Reproduce exactly, from the line containing "Blog (786, 132)", every line down to the end of the data below.

──────── EXTRACTED INFORMATION ────────

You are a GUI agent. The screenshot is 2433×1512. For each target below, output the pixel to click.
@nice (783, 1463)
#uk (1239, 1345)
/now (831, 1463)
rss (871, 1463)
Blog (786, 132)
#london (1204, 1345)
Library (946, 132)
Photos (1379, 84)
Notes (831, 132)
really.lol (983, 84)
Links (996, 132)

────────

**RESPONSE**
Blog (786, 132)
#london (1204, 1345)
Library (946, 132)
Photos (1379, 84)
Notes (831, 132)
really.lol (983, 84)
Links (996, 132)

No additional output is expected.